■ TEXTE EXTRAIT ■
■ ■ ■ ■ ■ ■ ■
Cachez cette complexité que je ne saurais voir

 

Logorrhée ou pas, Alain Soral ne répète pas pendant 38 minutes ce qu'il dit durant les 25 misérables secondes retenues par BFM TV. Durant ce très court laps de temps diffusé à l'antenne, il dit trois choses : d'abord, il justifie le fait que son équipe filme l'entretien (afin de montrer à tous la manipulation du montage à venir), ensuite il définit les différents types de quenelles (purement potache ou "ultra-politique" comme la sienne), enfin il explicite son message ("Vous commencez à nous faire chier, vous la toute-puissante communauté juive organisée, dite communauté sioniste"). Le reste du propos est donc censé être sans intérêt, selon BFM TV, relevant essentiellement du trouble mental.

 

Ce qui est fascinant, et très imprudent, c'est que le reportage mentionne le fait que l'interview est disponible en intégralité sur le site de l'interviewé ; or quiconque aura la curiosité de la regarder se rendra bien compte du côté caricatural et évidemment très appauvrissant du montage. Et il comprendra l'intérêt de la démarche citoyenne consistant à filmer soi-même les entretiens réalisés par les journalistes : accéder à un peu de complexité et de nuance, et disposer de la matière suffisante pour commencer à juger par soi-même.
■ ■ ■ ■ ■ ■ ■
■ MATÉRIAU ■
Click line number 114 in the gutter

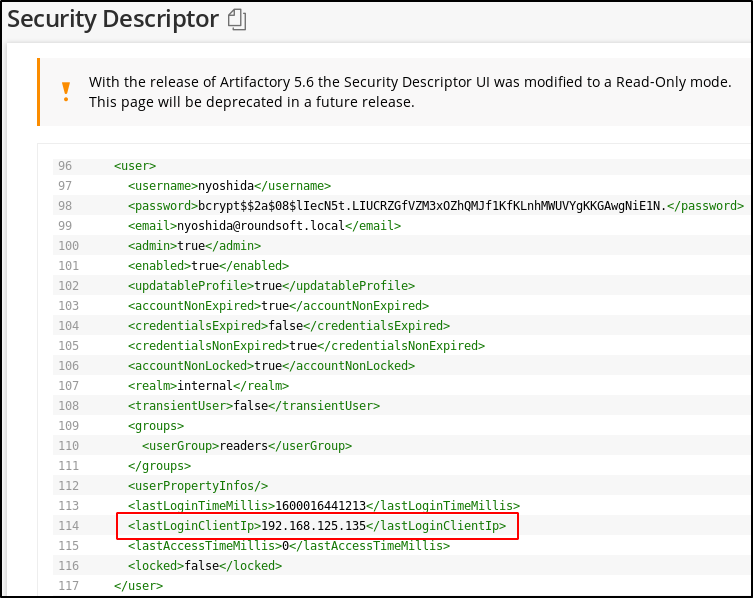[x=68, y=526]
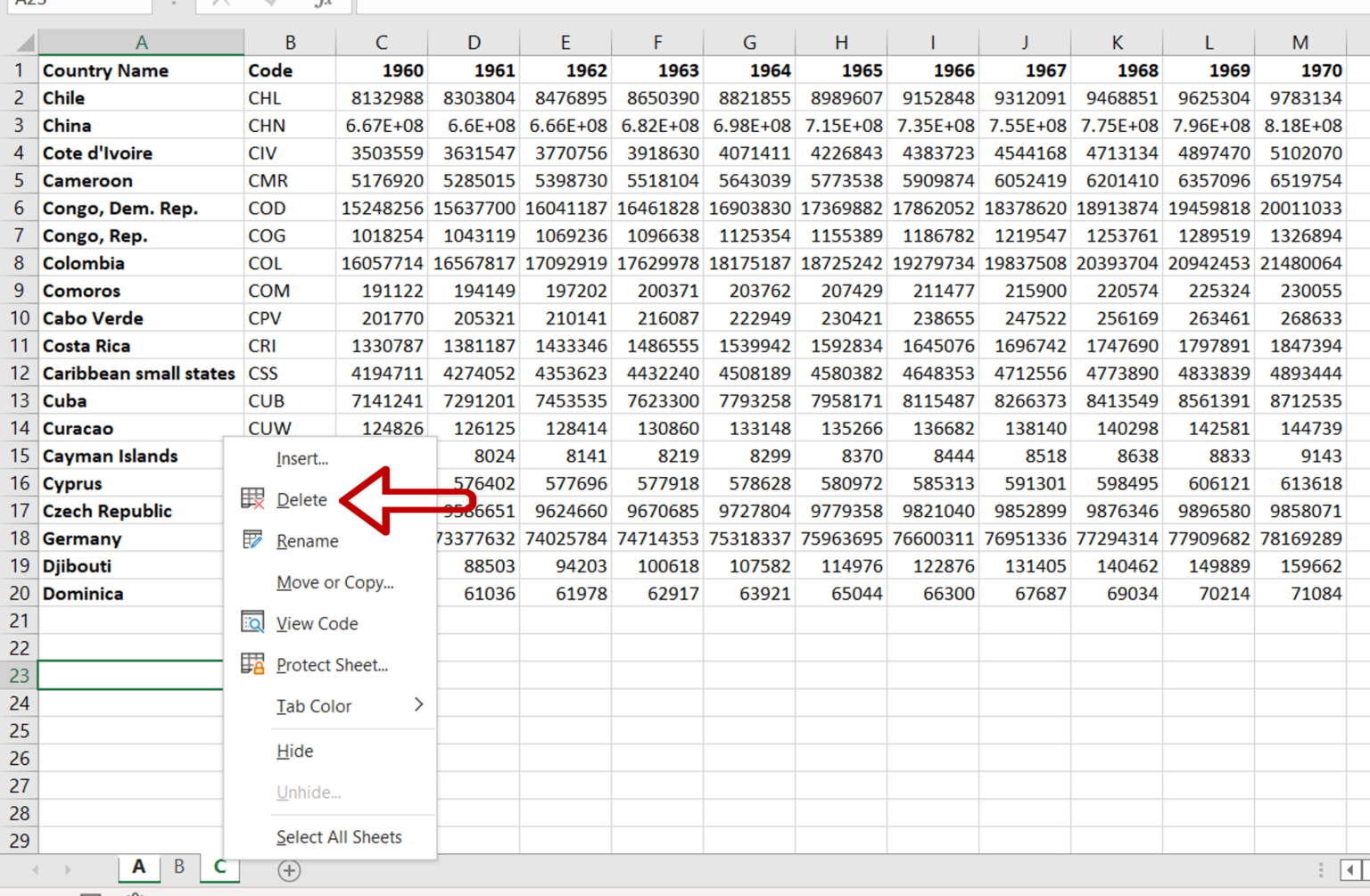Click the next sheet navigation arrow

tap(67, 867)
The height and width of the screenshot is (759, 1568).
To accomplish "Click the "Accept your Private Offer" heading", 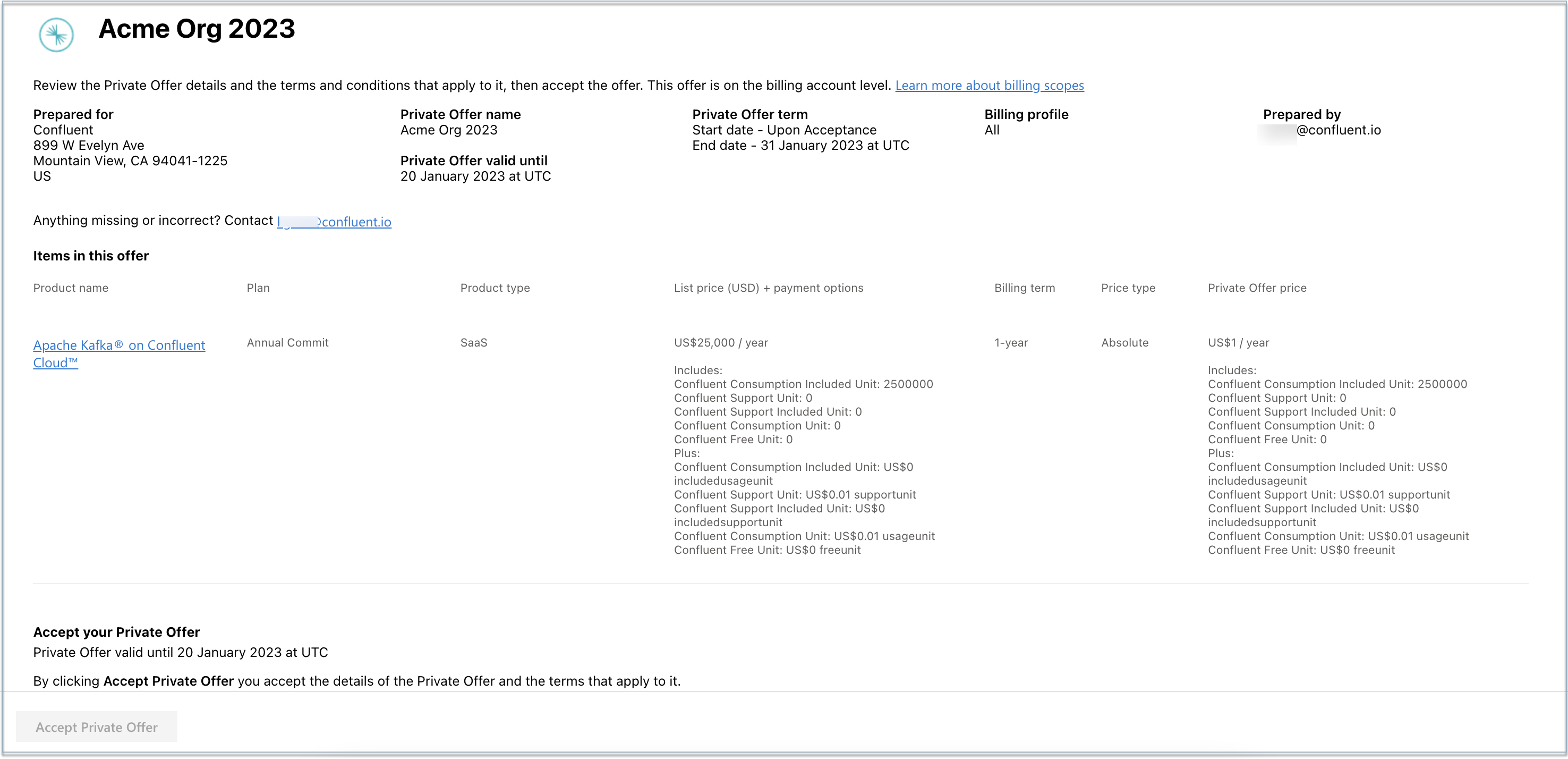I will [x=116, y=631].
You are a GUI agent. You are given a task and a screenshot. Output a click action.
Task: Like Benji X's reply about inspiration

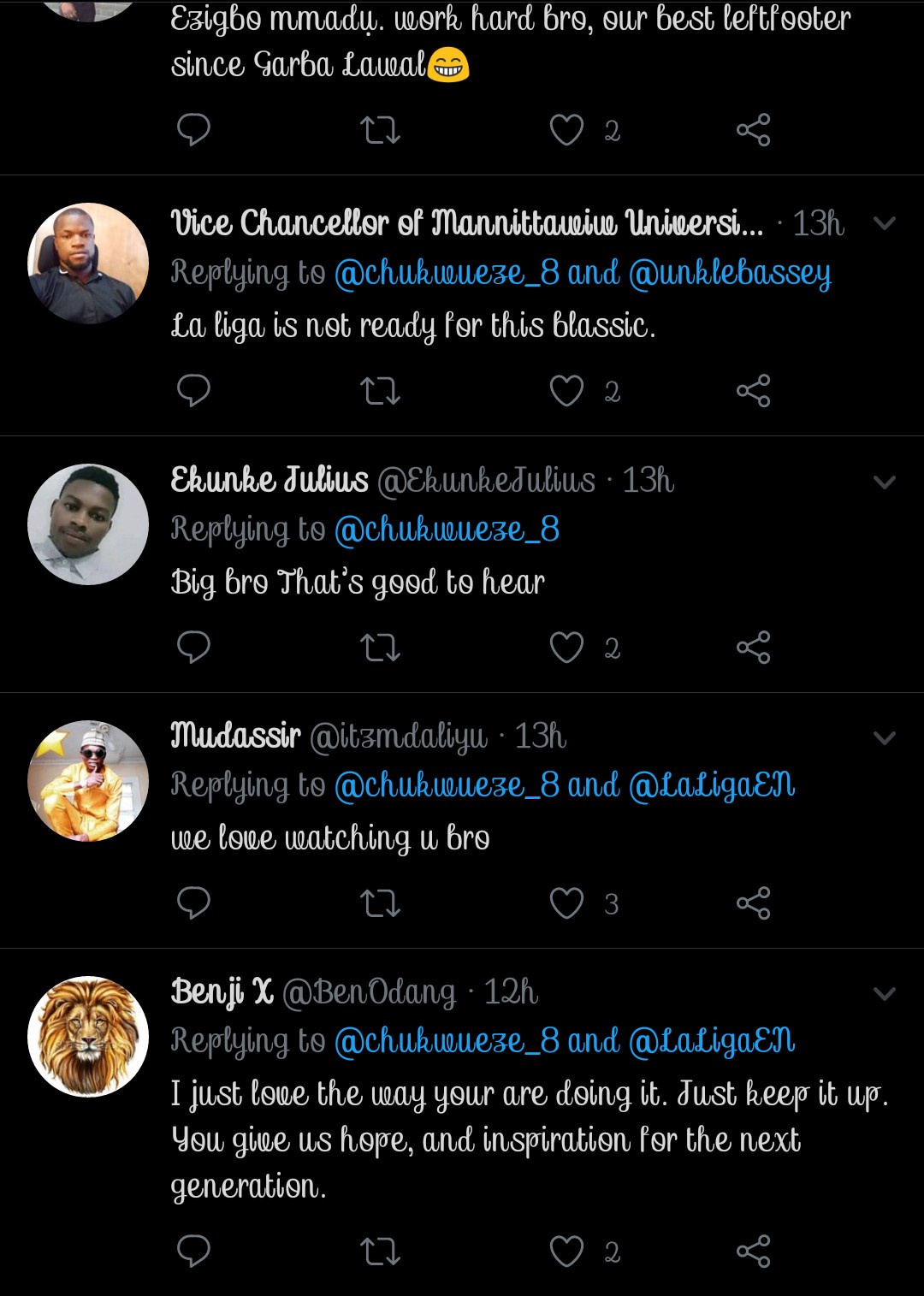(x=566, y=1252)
■ ■ ■ ■ ■ ■ ■
■ OBJECTIF 1 ■
Redonnez, s'il vous plaît, à l'identique le passage du texte extrait qui commence à « Logorrhée ou pas, Alain » et se termine à « du trouble mental. ».
■ OBJECTIF 2 ■
Pour chaque affirmation, indiquez par oui ou non si elle concorde avec le texte extrait, en citant à l'identique les mots qui tranchent.
(a) BFM TV n'a retenu que 25 secondes des propos d'Alain Soral.
(b) Le reportage ne dit pas où l'on peut voir l'interview en entier.
(c) Alain Soral distingue des quenelles purement potaches et des quenelles « ultra-politiques ».
Appuyez-vous uniquement sur le texte extrait.

■ RÉPONSE COMPLÈTE 1 ■
Logorrhée ou pas, Alain Soral ne répète pas pendant 38 minutes ce qu'il dit durant les 25 misérables secondes retenues par BFM TV. Durant ce très court laps de temps diffusé à l'antenne, il dit trois choses : d'abord, il justifie le fait que son équipe filme l'entretien (afin de montrer à tous la manipulation du montage à venir), ensuite il définit les différents types de quenelles (purement potache ou "ultra-politique" comme la sienne), enfin il explicite son message ("Vous commencez à nous faire chier, vous la toute-puissante communauté juive organisée, dite communauté sioniste"). Le reste du propos est donc censé être sans intérêt, selon BFM TV, relevant essentiellement du trouble mental.

■ RÉPONSE COMPLÈTE 2 ■
(a) Oui : « les 25 misérables secondes retenues par BFM TV ».
(b) Non : « le reportage mentionne le fait que l'interview est disponible en intégralité sur le site de l'interviewé ».
(c) Oui : « il définit les différents types de quenelles (purement potache ou "ultra-politique" comme la sienne) ».